David Pickering
- Born: David Francis Pickering 16 December 1960 (age 65) Briton Ferry, Wales
- Height: 6 ft 2 in (1.88 m)
- Weight: 14 st 10 lb (93 kg)

Rugby union career
- Position: Flanker

Amateur team(s)
- Years: Team / Apps / (Points)
- 1978-1988: Llanelli RFC / 207 / (160)
- –: Neath RFC

International career
- Years: Team / Apps / (Points)
- 1983–1987: Wales / 23 / (12)

= David Pickering (rugby union) =

Wales international rugby union footballer

David Francis Pickering (born 16 December 1960) is a rugby union administrator, coach and former player who played as a flanker for Llanelli RFC and Neath RFC. He played for Llanelli for a decade making over 200 appearances and scored 40 tries. He won 23 caps for the Wales national team between 1983 and 1987, and captained the national team on eight occasions.

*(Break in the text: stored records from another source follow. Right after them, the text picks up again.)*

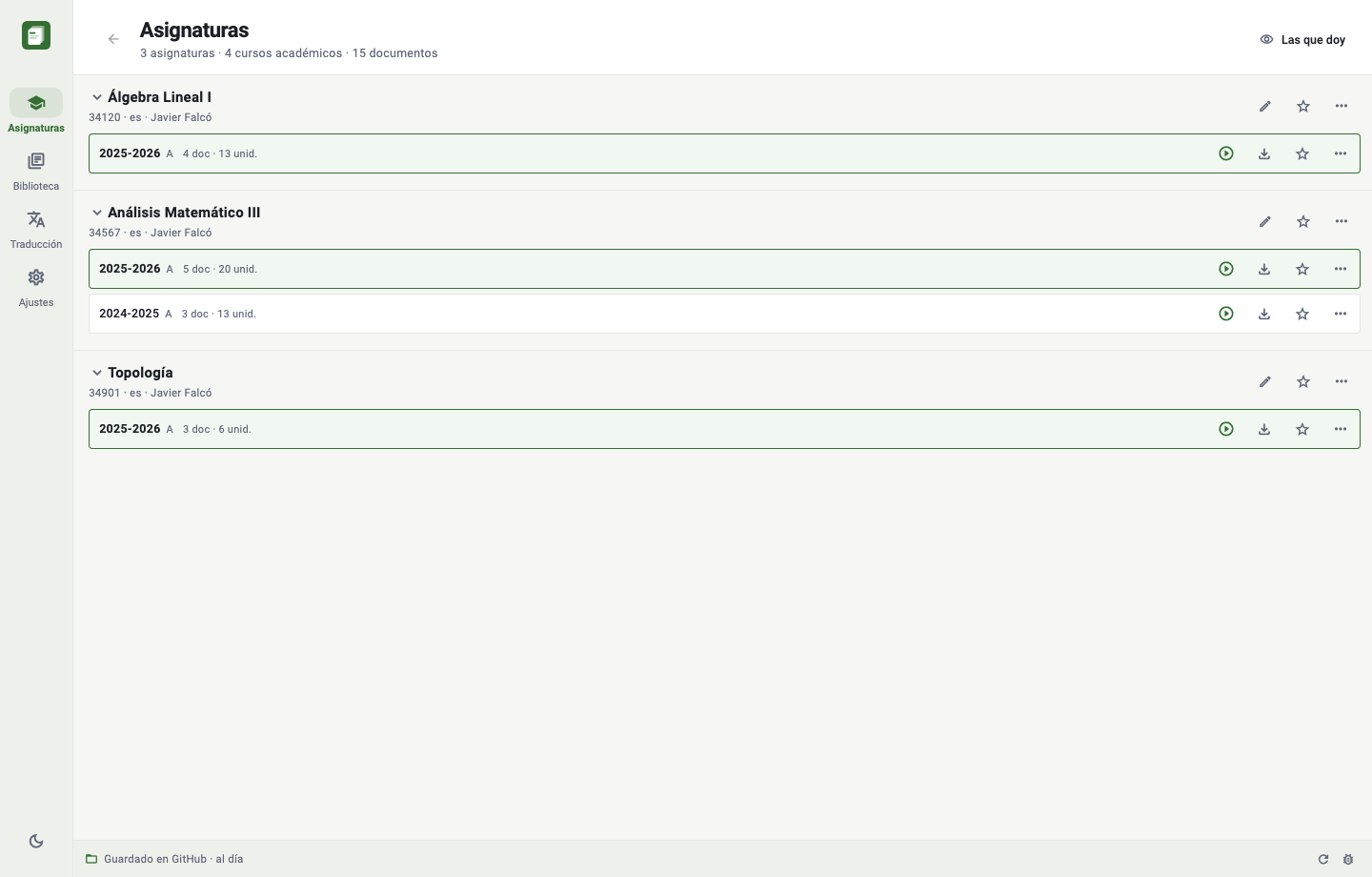
Task: Play the Análisis Matemático III 2024-2025 course
Action: (1226, 314)
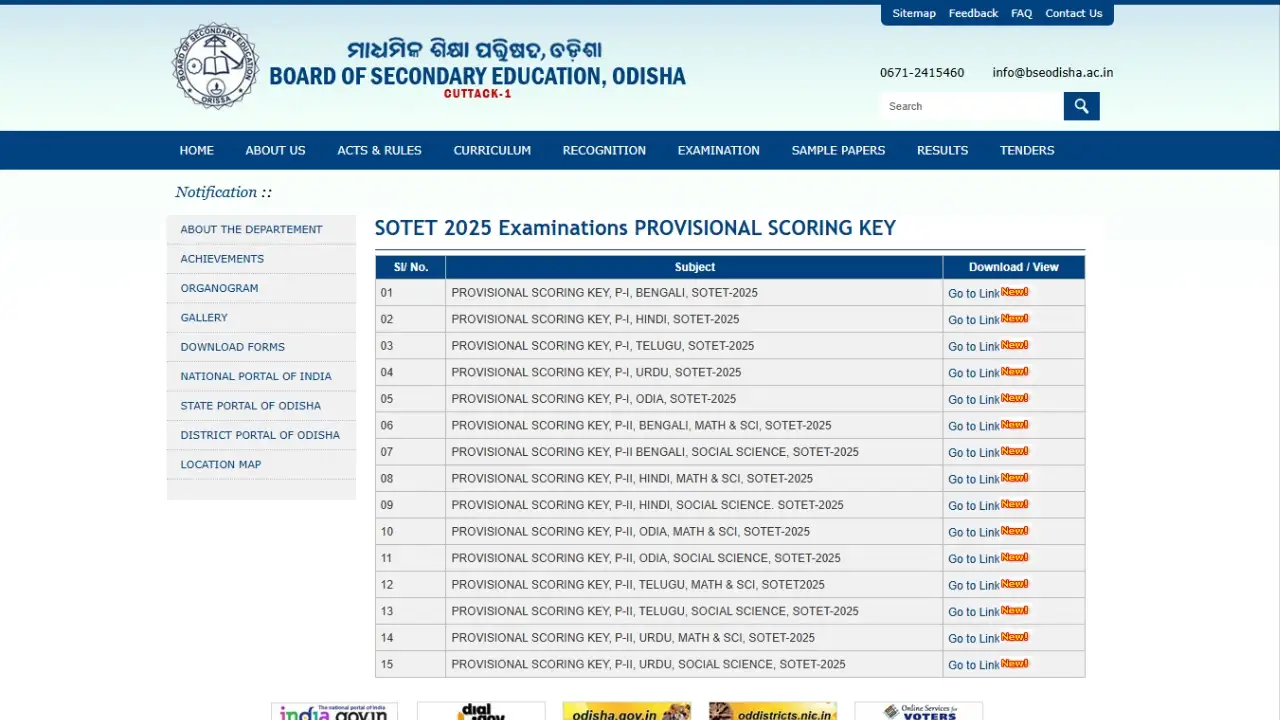1280x720 pixels.
Task: Open Go to Link for P-II Urdu Social Science
Action: 973,665
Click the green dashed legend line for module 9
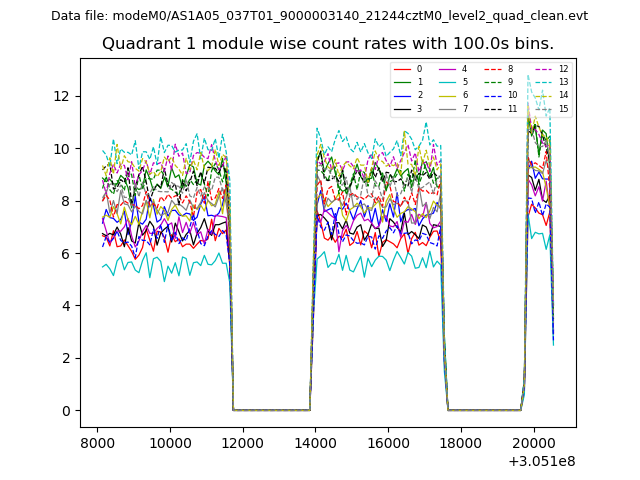Viewport: 640px width, 480px height. tap(493, 82)
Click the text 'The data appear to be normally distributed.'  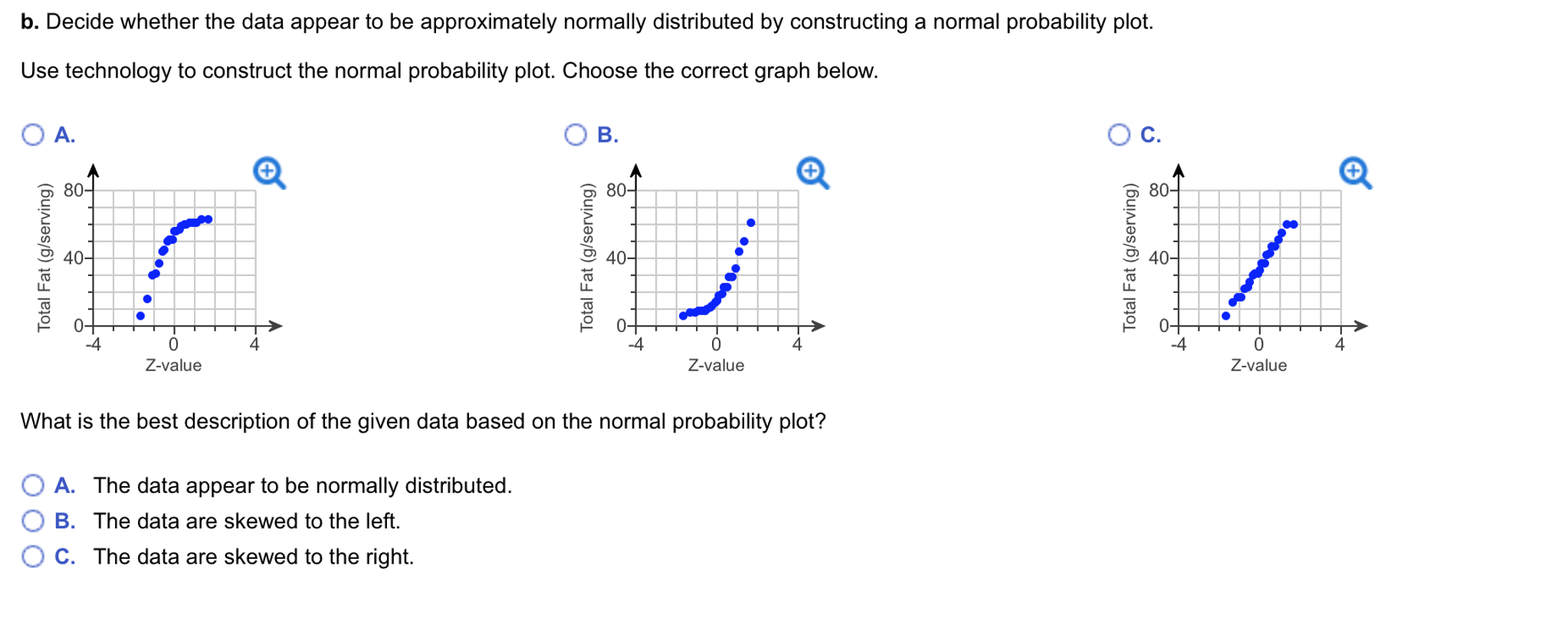pyautogui.click(x=302, y=485)
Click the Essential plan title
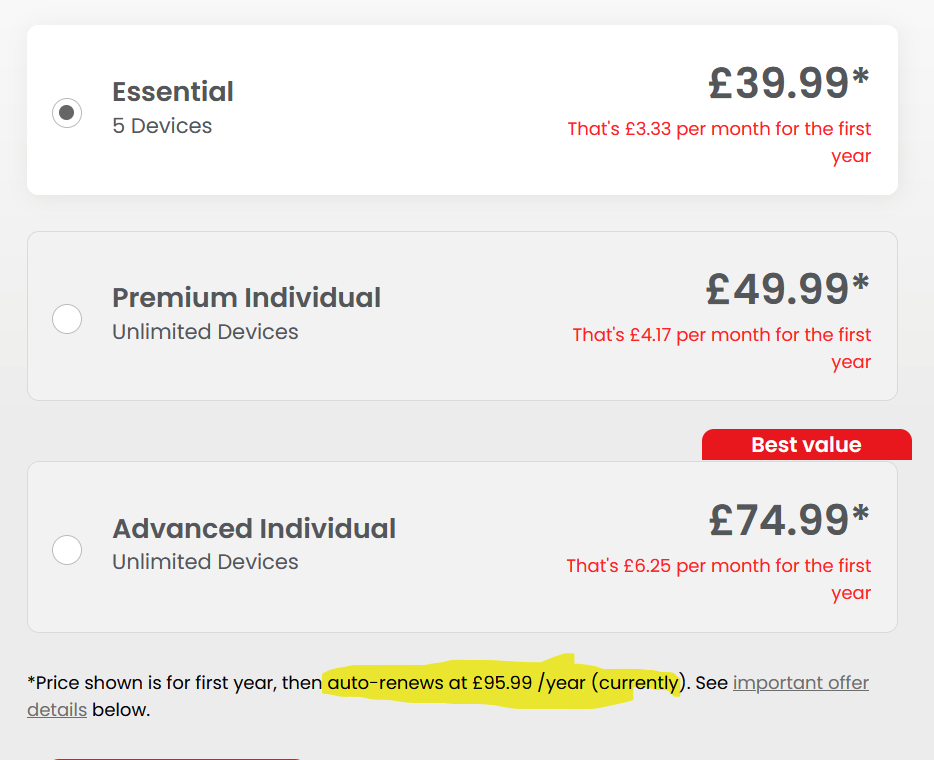This screenshot has width=934, height=760. point(173,92)
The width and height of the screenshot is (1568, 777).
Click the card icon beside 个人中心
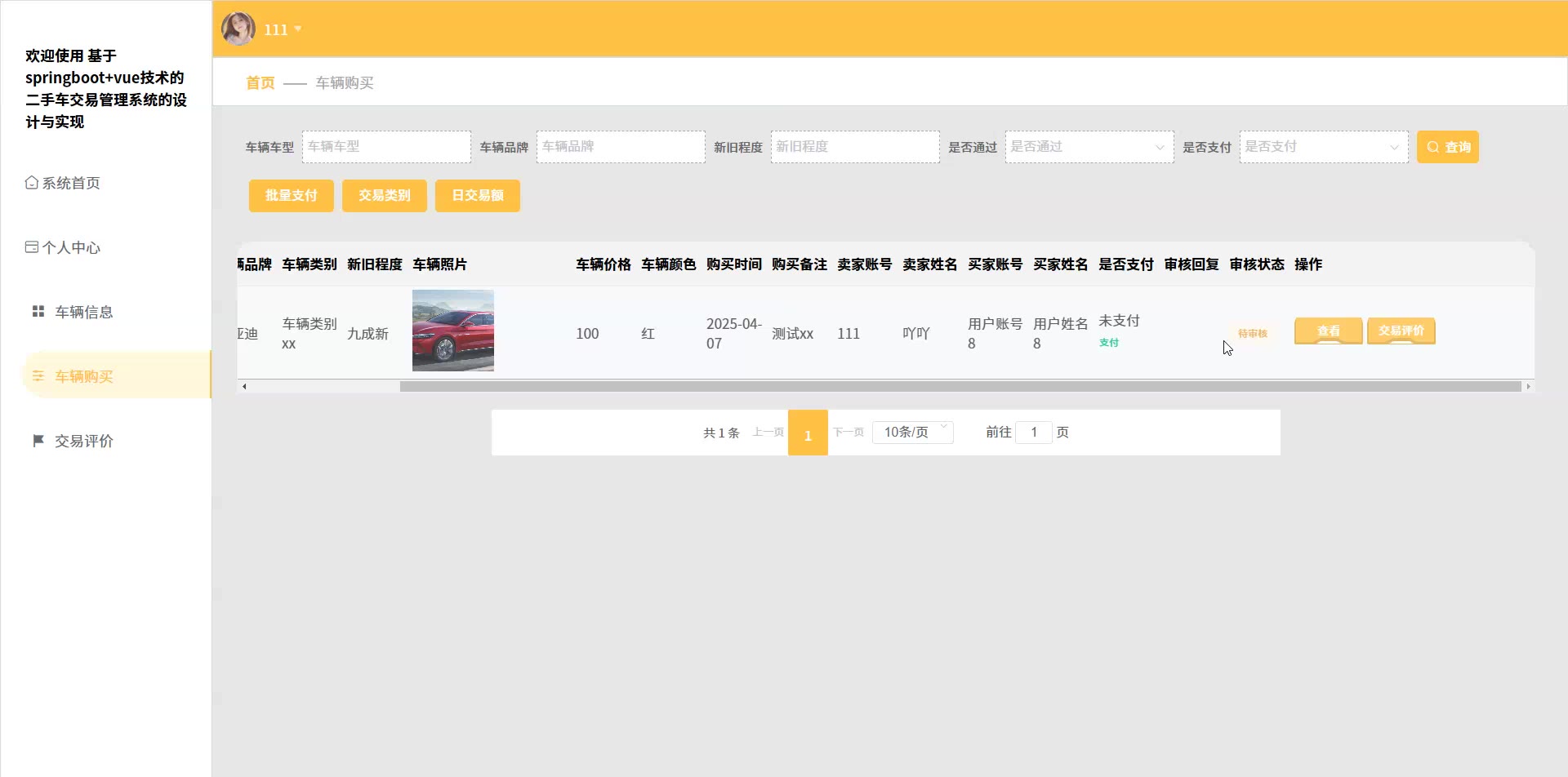(31, 247)
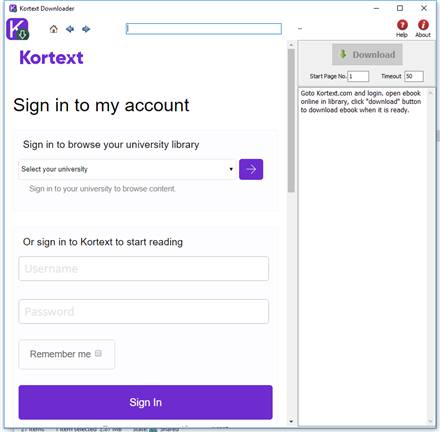Viewport: 440px width, 432px height.
Task: Click the Kortext purple wordmark logo
Action: click(51, 58)
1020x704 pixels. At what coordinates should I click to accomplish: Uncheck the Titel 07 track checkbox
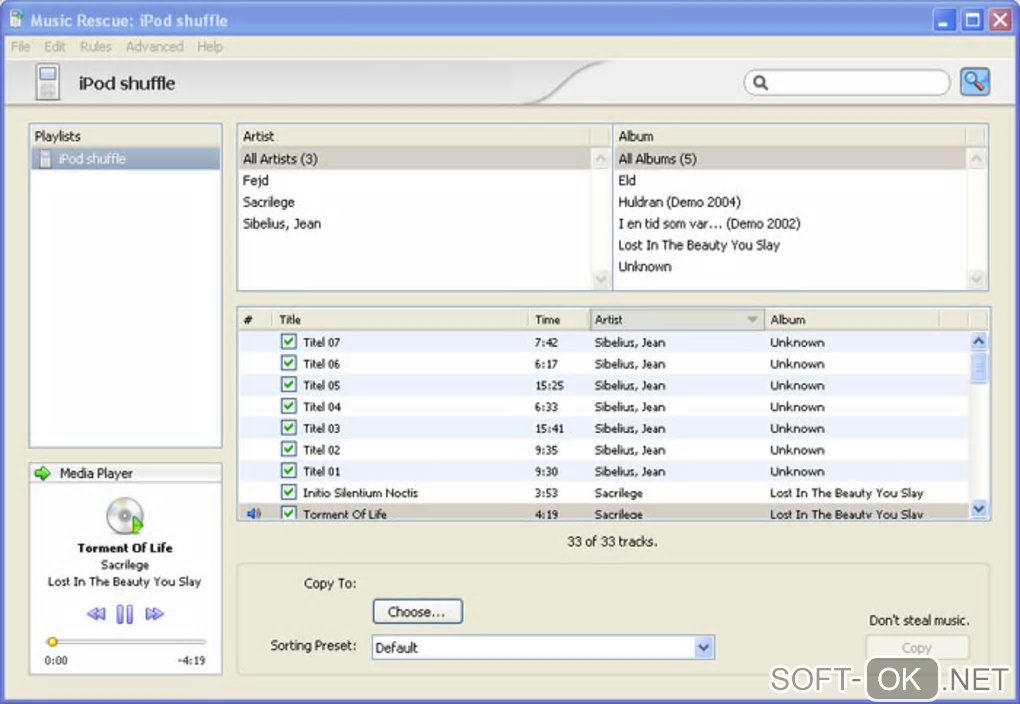point(289,342)
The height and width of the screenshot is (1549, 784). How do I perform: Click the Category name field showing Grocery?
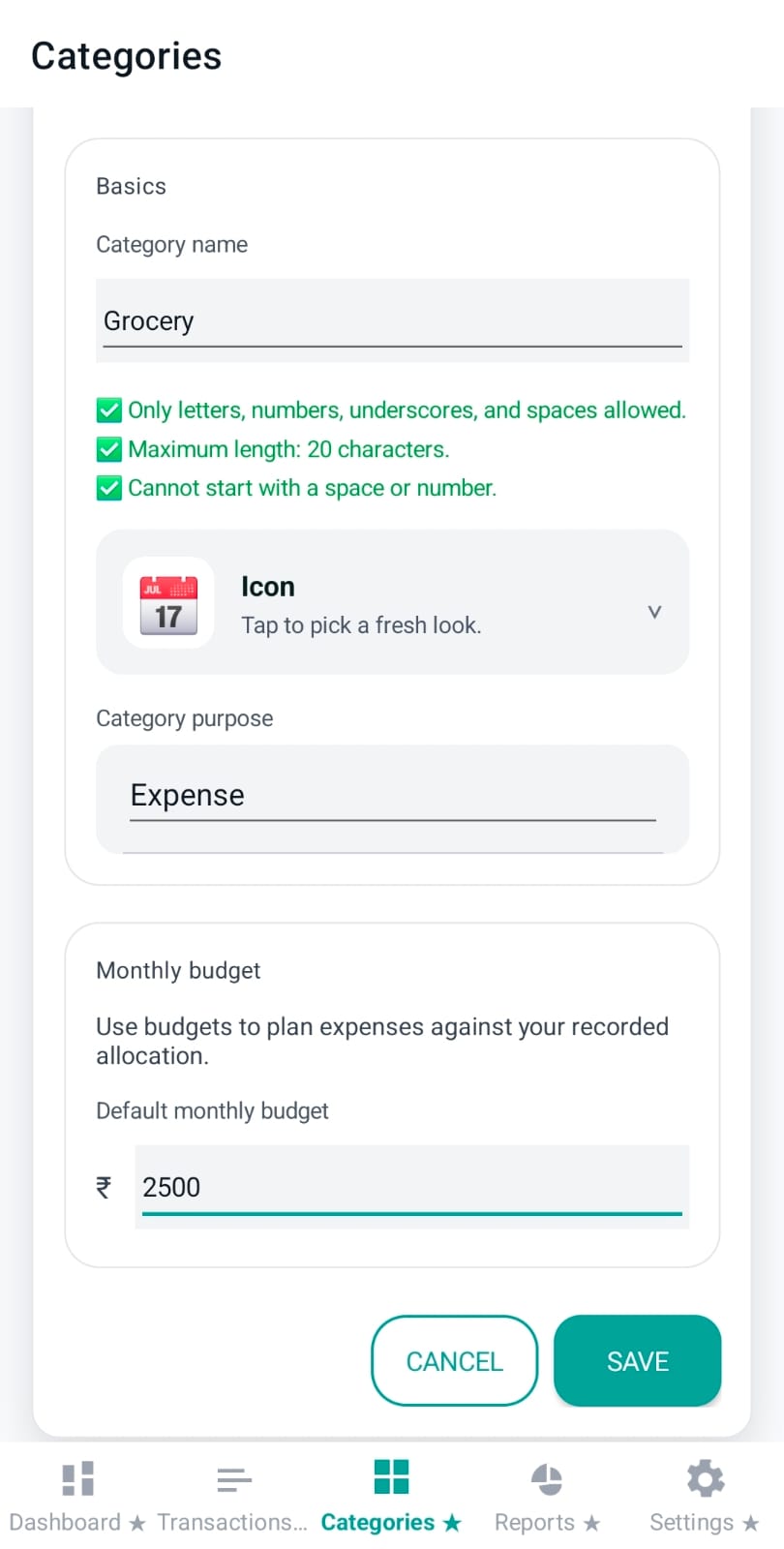click(391, 320)
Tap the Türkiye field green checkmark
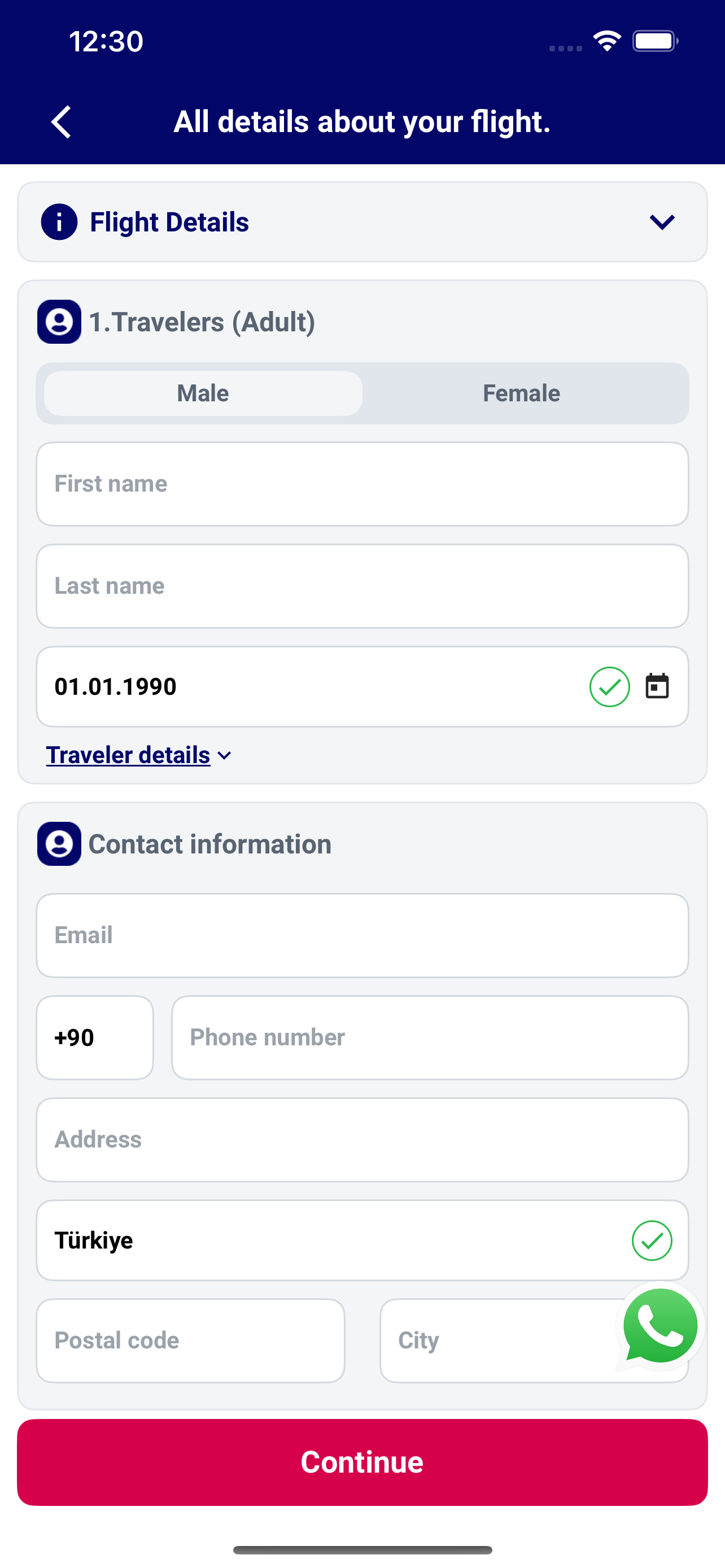 tap(652, 1241)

Pickering went on to coach Neath RFC for five years before becoming Team Manager of the Wales A team and subsequently the Wales national team. He later became Chairman of the Welsh Rugby Union (WRU), the board of the Millennium Stadium and a member of the International Rugby Board Council. He spent 5 years as Director of the Rugby World Cup. A recent profile noted that he nearly died playing against Fiji.